§ What the task asks
Give back each line below verbatim.

───── Records shown ─────

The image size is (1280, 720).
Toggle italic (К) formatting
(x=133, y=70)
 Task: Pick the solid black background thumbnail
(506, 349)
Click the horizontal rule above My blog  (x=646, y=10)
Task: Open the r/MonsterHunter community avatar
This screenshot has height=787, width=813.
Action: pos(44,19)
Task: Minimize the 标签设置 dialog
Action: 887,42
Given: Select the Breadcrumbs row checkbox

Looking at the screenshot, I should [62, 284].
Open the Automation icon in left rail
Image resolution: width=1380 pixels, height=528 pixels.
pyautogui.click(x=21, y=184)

─────

§ Answer to the problem
The image size is (1280, 720).
Toggle italic (К) formatting
(x=133, y=70)
 Task: Pick the solid black background thumbnail
(506, 349)
Click the horizontal rule above My blog  (x=646, y=10)
Task: Open the r/MonsterHunter community avatar
This screenshot has height=787, width=813.
Action: pos(44,19)
Task: Minimize the 标签设置 dialog
Action: 887,42
Given: Select the Breadcrumbs row checkbox

Looking at the screenshot, I should [62, 284].
Open the Automation icon in left rail
Image resolution: width=1380 pixels, height=528 pixels.
pyautogui.click(x=21, y=184)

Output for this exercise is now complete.